第7話


 お店の玄関ドアが開いて、モトヤマさんが出てきた。

「どうした? 大丈夫?」

 濡れた私を見て、モトヤマさんは目を丸くした。

「あのおじいちゃんが、」

 私は国道に目をやり、モトヤマさんの視線を誘導した。

「おじいちゃんが、どうした?」

 老人は、いなかった。

 辺りを見回しても、老人の姿は見えない。

 私は、夢を見ていたのだろうか。


「とにかく、中に入ろう。腹、着替えないと」

 モトヤマさんが私の濡れた制服を見ていた。濡れているせいで制服が透けていないだろうかと、どうでもいいことが気になった。

 雨は上がっていた。


 ダスター用のタオルの予備をモトヤマさんが手渡してくれた。

「新品のタオル、まだあるから。足りなかったら言って」

「あ、はい。大丈夫です。ありがとうございます」

 更衣室で濡れた制服を脱いで、髪と身体を拭いた。

 新しい制服に着替えた。

 下着は、しょうがない。濡れたままで我慢する。

 靴の中も濡れていた。

 休憩室にある大きな鏡で自分の姿を確認する。喉にはまだ痛みがあったけれど、腫れているとか、赤くなっているとか、そういう見た目の問題は何もなかった。


 後頭部を中心にして頭全体に重い痛みがあった。倒れたときに頭を打ったせいだろう。

 そう考えると、さっきのあれは夢ではなかったということなのか。

 それなら、あの老人は、いつ、どこへ行ったのだろう。あの老人が車にひかれたところを見た。たしかに見たはずだ。

 いや、その前に、あの首。あんなふうには、首は曲がらない。やっぱり、夢だったのだろうか。夢というか、幻覚かもしれない。

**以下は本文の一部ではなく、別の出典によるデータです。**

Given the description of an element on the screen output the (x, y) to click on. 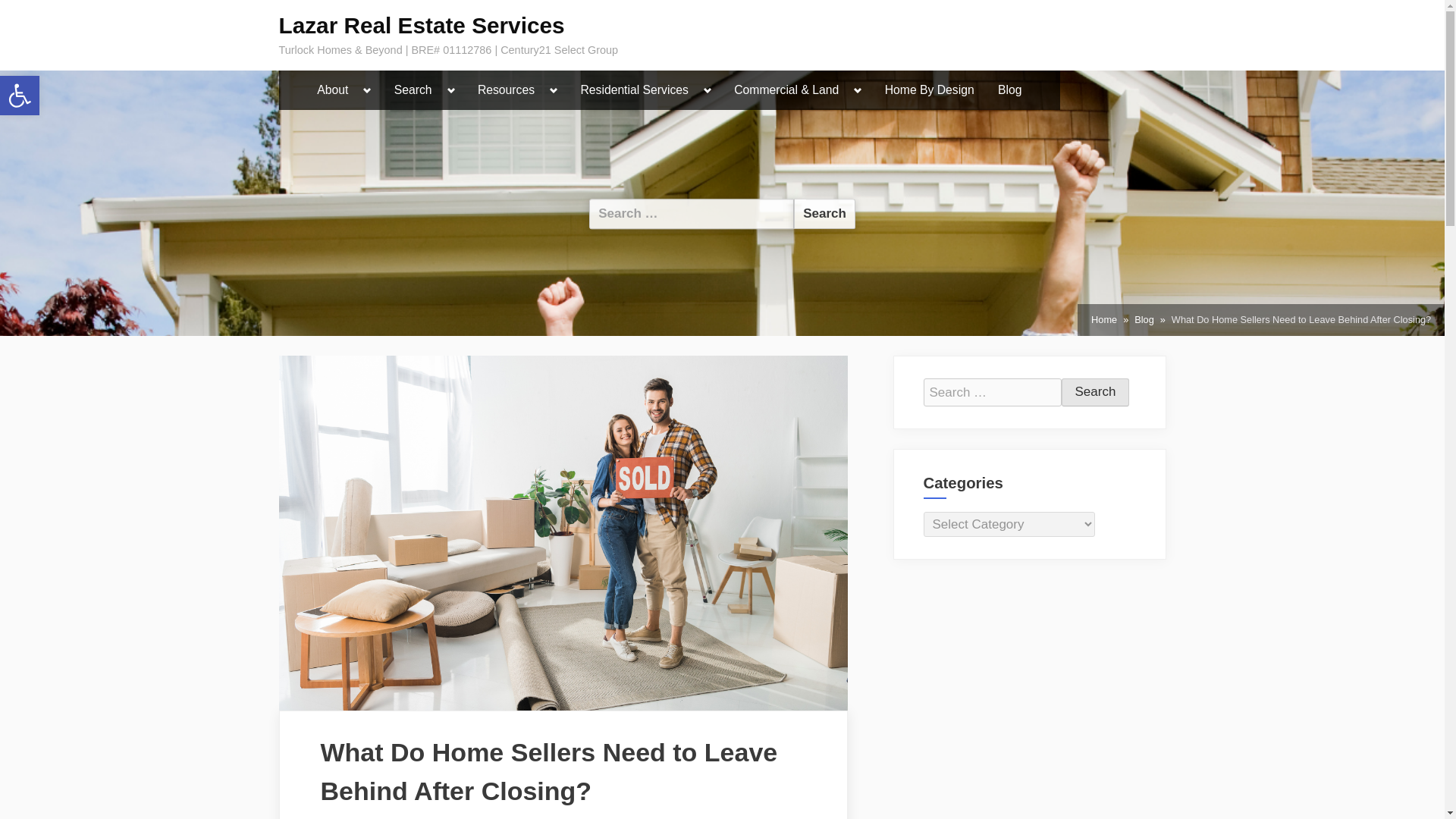
Toggle sub-menu (450, 90)
Toggle sub-menu (858, 90)
Toggle sub-menu (553, 90)
Toggle sub-menu (708, 90)
Search (824, 214)
About (332, 90)
Toggle sub-menu (367, 90)
Resources (505, 90)
Accessibility Tools (19, 95)
Lazar Real Estate Services (19, 95)
Search (421, 25)
Search (1095, 392)
Accessibility Tools (824, 214)
Residential Services (19, 95)
Given the description of an element on the screen output the (x, y) to click on. 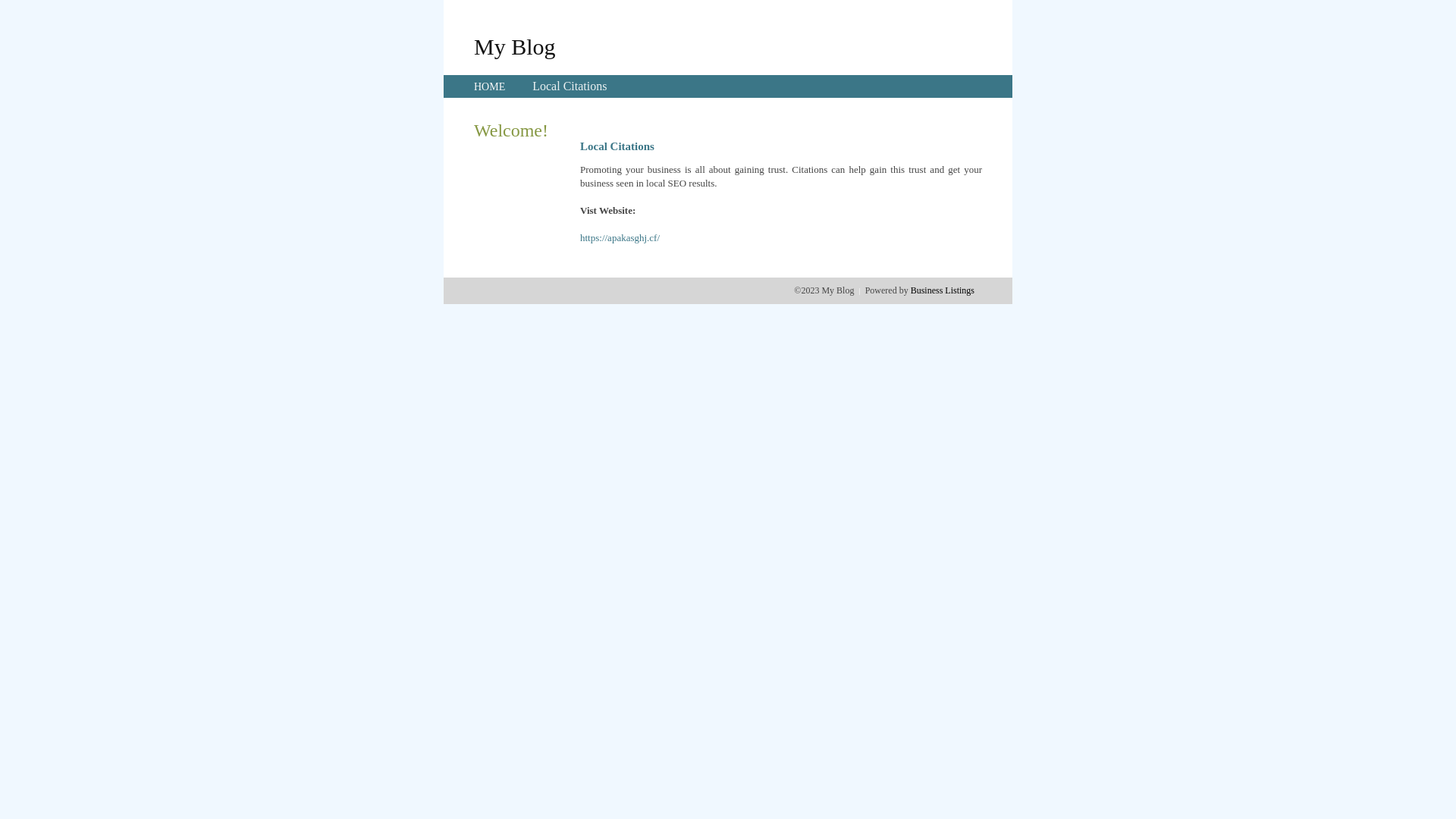
https://apakasghj.cf/ Element type: text (619, 237)
Business Listings Element type: text (942, 290)
HOME Element type: text (489, 86)
Local Citations Element type: text (569, 85)
My Blog Element type: text (514, 46)
Given the description of an element on the screen output the (x, y) to click on. 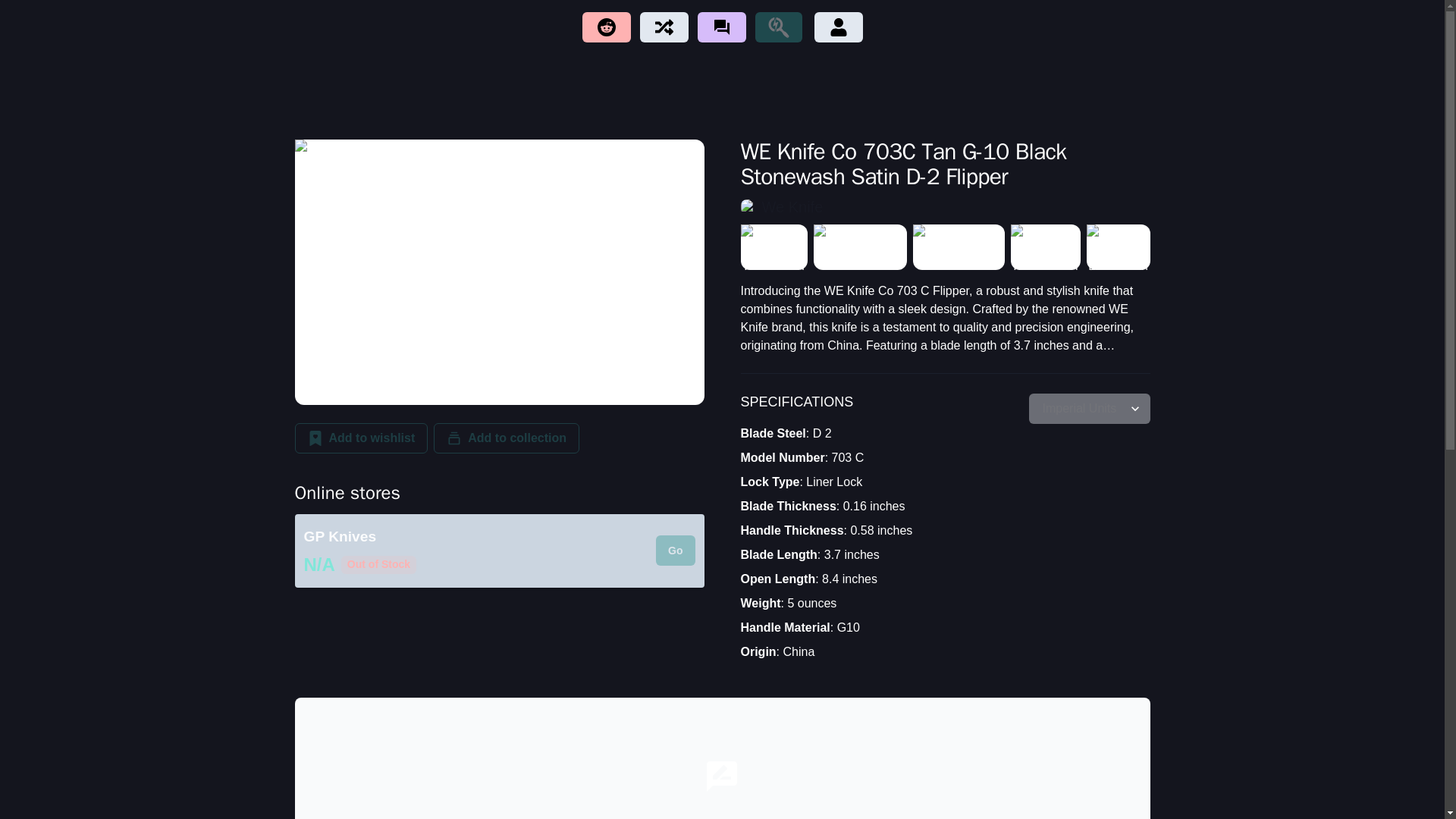
Add to collection (506, 438)
Go (675, 550)
We Knife (944, 206)
Add to wishlist (361, 438)
Given the description of an element on the screen output the (x, y) to click on. 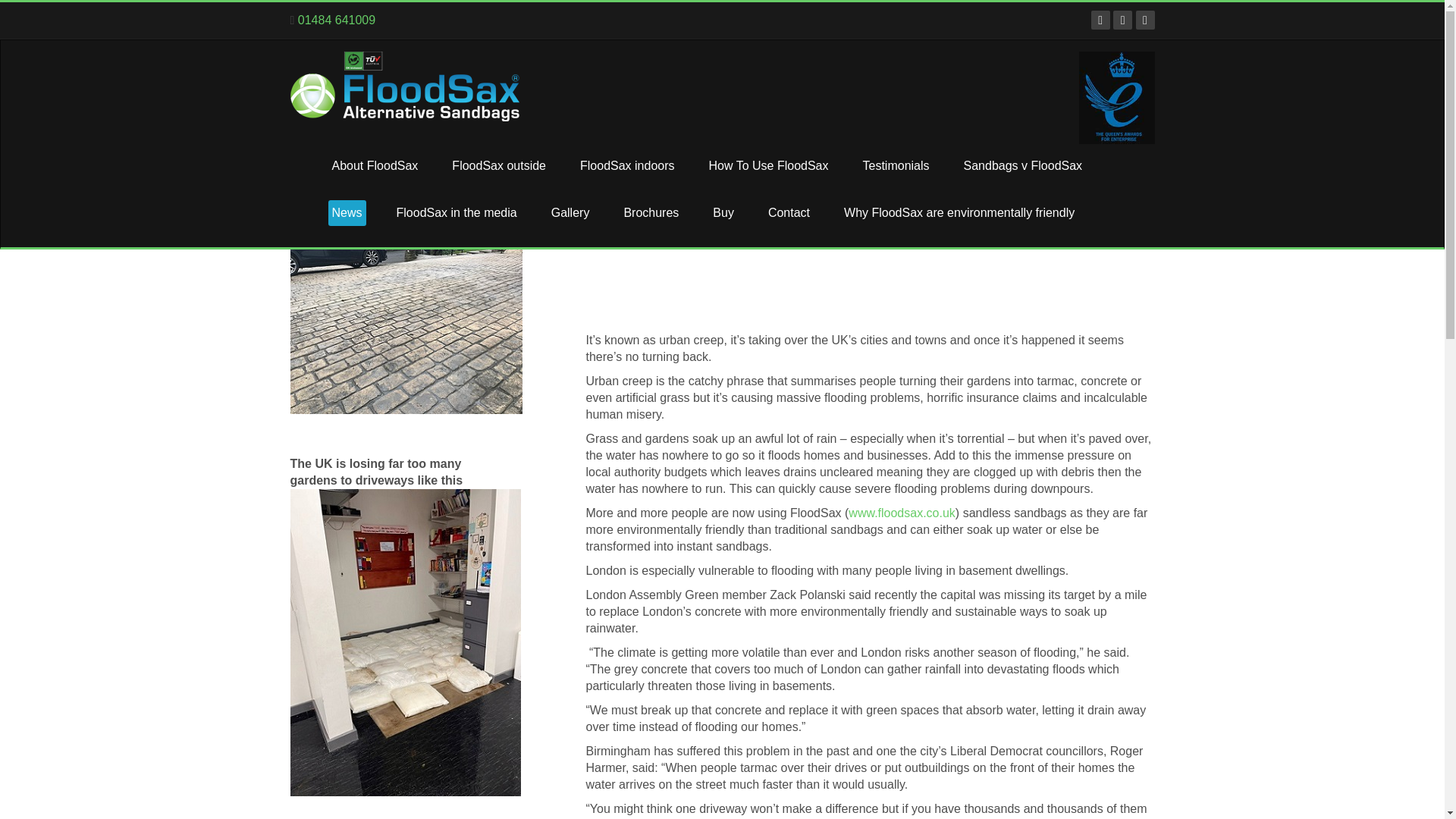
www.floodsax.co.uk (901, 512)
Contact (788, 212)
01484 641009 (336, 19)
How To Use FloodSax (768, 166)
Brochures (651, 212)
Why FloodSax are environmentally friendly (959, 212)
FloodSax in the media (457, 212)
News (346, 212)
Sandbags v FloodSax (1022, 166)
Gallery (570, 212)
Buy (723, 212)
About FloodSax (374, 166)
FloodSax indoors (627, 166)
Testimonials (896, 166)
FloodSax outside (499, 166)
Given the description of an element on the screen output the (x, y) to click on. 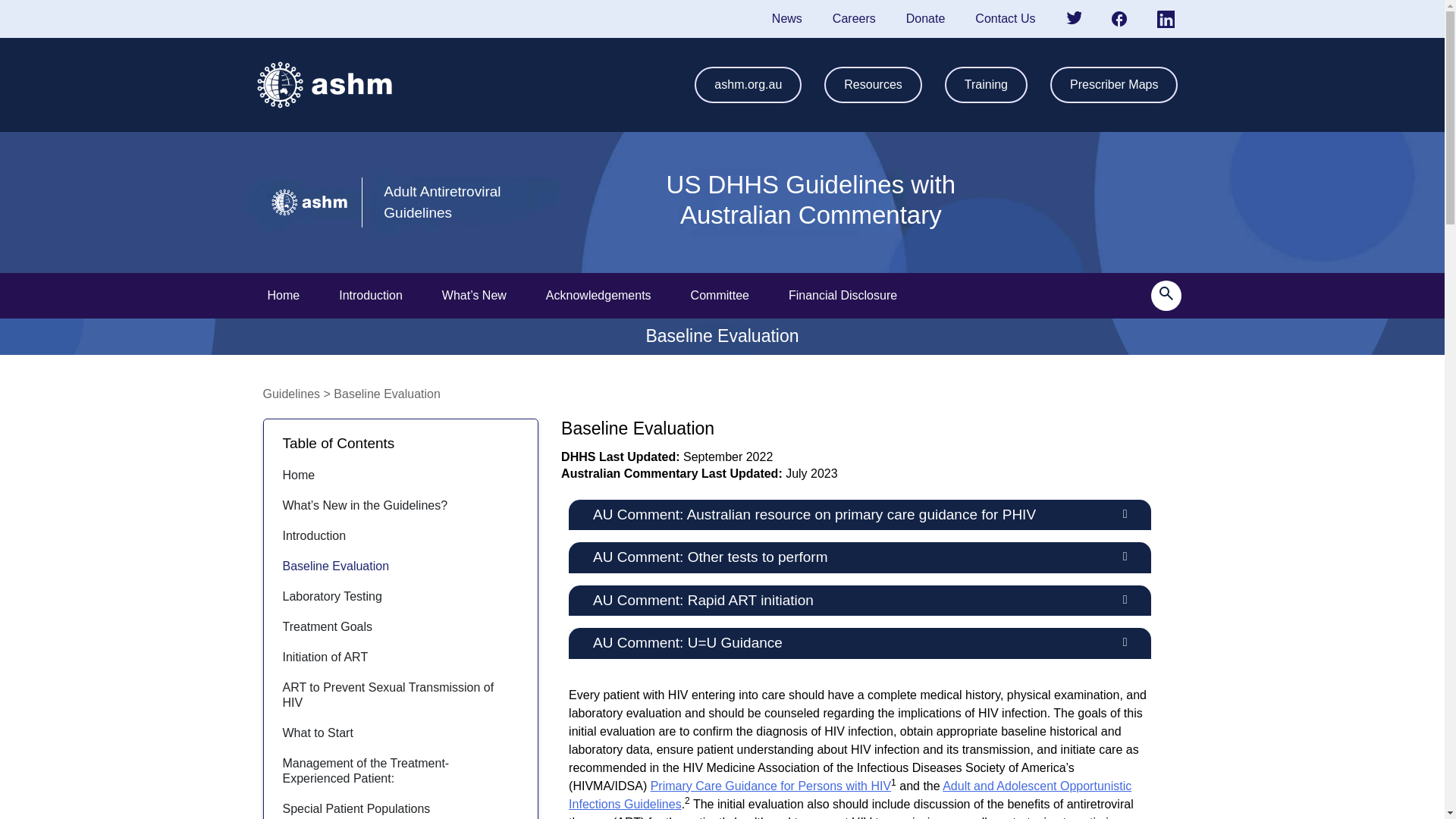
Committee (719, 295)
Acknowledgements (598, 295)
Donate (925, 18)
Contact Us (1004, 18)
Facebook Icon (1119, 18)
Twitter Icon (1073, 18)
Training (985, 84)
ashm.org.au (748, 84)
Introduction (370, 295)
Home (283, 295)
Financial Disclosure (842, 295)
Linked In Icon (1165, 18)
Careers (853, 18)
Resources (872, 84)
News (786, 18)
Given the description of an element on the screen output the (x, y) to click on. 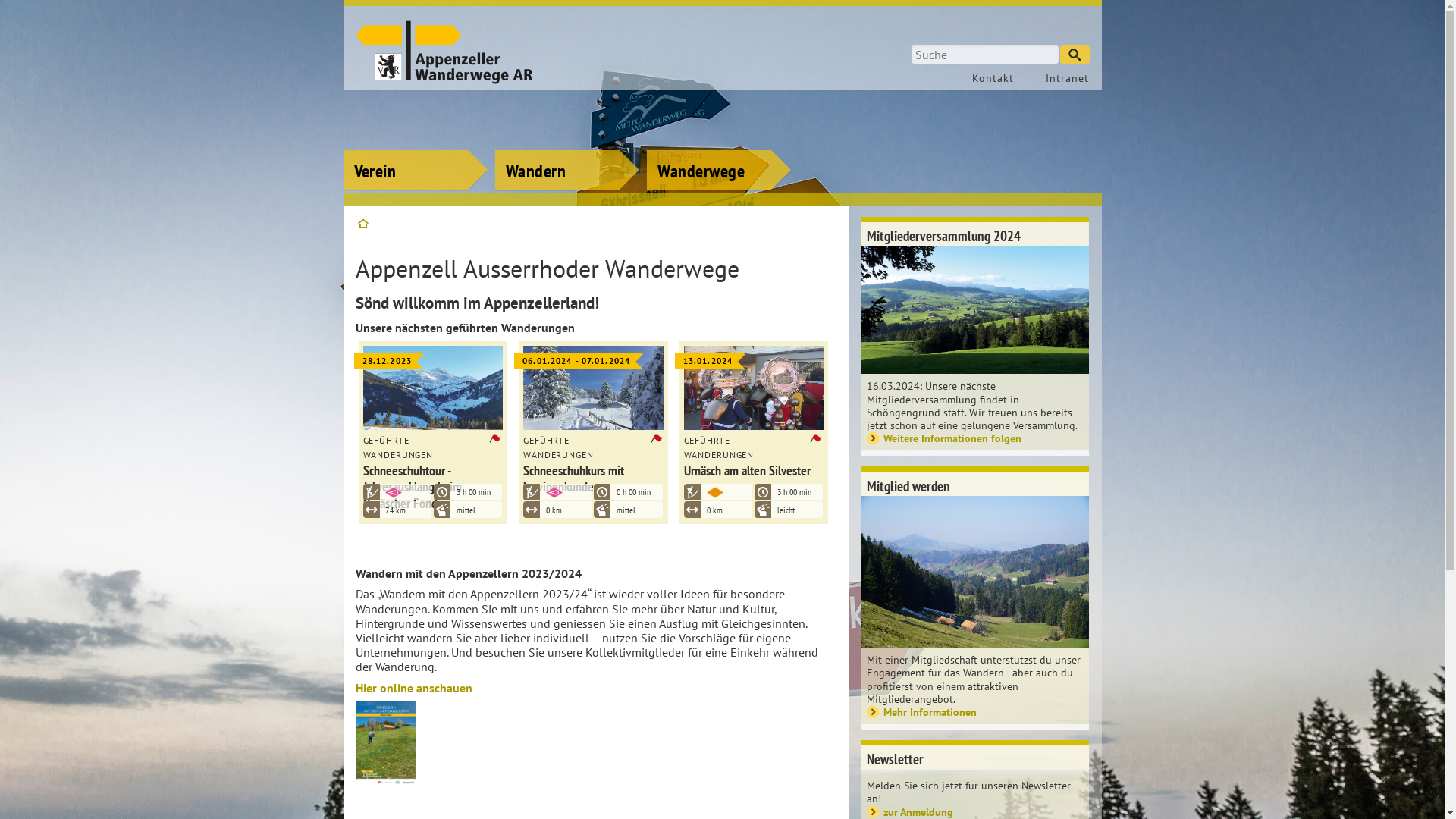
Mitgliederversammlung 2024 Element type: text (974, 234)
zur Anmeldung Element type: text (974, 811)
Mehr Informationen Element type: text (974, 711)
Kontakt Element type: text (988, 77)
Wandern Element type: text (567, 147)
Verein Element type: text (414, 147)
Mitglied werden Element type: text (974, 483)
Suchen Element type: text (1074, 54)
Schwierigkeitsgrad Element type: hover (533, 491)
Schwierigkeitsgrad Element type: hover (694, 491)
Weitere Informationen folgen Element type: text (974, 437)
Wanderwege Element type: text (718, 147)
Hier online anschauen Element type: text (412, 687)
Intranet Element type: text (1058, 77)
Newsletter Element type: text (974, 757)
Schwierigkeitsgrad Element type: hover (372, 491)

 逆さまになった老人の顔を思い出して、寒気さむけを感じた。現実のはずはない。頭の中に貼りついたあの老人のイメージと、頭に感じる痛みがどこかに行ってくれないかと、何度か首を横に振った。頭に痛みが広がった。

 時計を見た。午前四時。


 ホールに戻った私に、モトヤマさんが言った。

「シノダさんが早く来てくれることになったから。たぶん六時くらいになると思う」

「え、連絡してくれたんですか? でも、こんなに朝早くなんて。すごい申し訳ないです」

「シノダさんはいつも朝がめちゃくちゃ早いから。寝るのも早いけど。だから心配しなくても大丈夫。風邪ひいたら大変だし、こういうのは持ちつ持たれつだからね」

「すいません。ありがとうございます」


 午前五時三十分。

 シノダさんが来てくれた。シノダさんは、すぐに着替えて出てくれた。

 甘えさせてもらって、私は五時三十分に上がらせてもらった。

 シノダさんはすごく心配してくれていた。

 すいません、と頭を下げる私に、いいからいいから、と笑顔で言ってくれた。

 ただ、どうも、私が倒れた、というような形で話が伝わっているらしい。モトヤマさんがそう思っていたようだ。慣れない深夜勤務が続いて疲労が溜まって、それで倒れた、と。

 実際に何があったのか、本当のことを私は言えなかった。

 私自身、実際は何があったのか、理解できないでいた。


 早く上がらせてもらえたぶん、今日は夕方のシフトに入っていることもあって、たっぷり寝ようと思った。帰ってすぐに横になった。

 眠れなかった。

 横になりはするのだが、頭の中に、何度もあの老人の笑っている顔が浮かんできた。それとともに、首を絞められて意識が遠くなった感覚、お腹の上に乗られた気持ち悪さ、押し倒されたときの痛み、あの老人を突き飛ばしたときの自分の手の感触、それらの感覚が私の意思を無視してよみがえってきた。

 その度に起き上がって、頭をかきむしった。声を抑えて叫んだ。枕を殴りつけた。自分で自分の感情を制御できなかった。それがどのような感情なのか、自分でもわからなかった。


 結局、お昼には完全に目が冴えてきて、もう寝ることは諦めた。

 身体が重い。休みたい。

 買い置きをしている袋ラーメンを食べた。味がしなかった。

 店長からメールが来た。無理そうなら今日は休んでいいという内容だった。

 いえ、ぜんぜん大丈夫です、ありがとうございます、と私は返信した。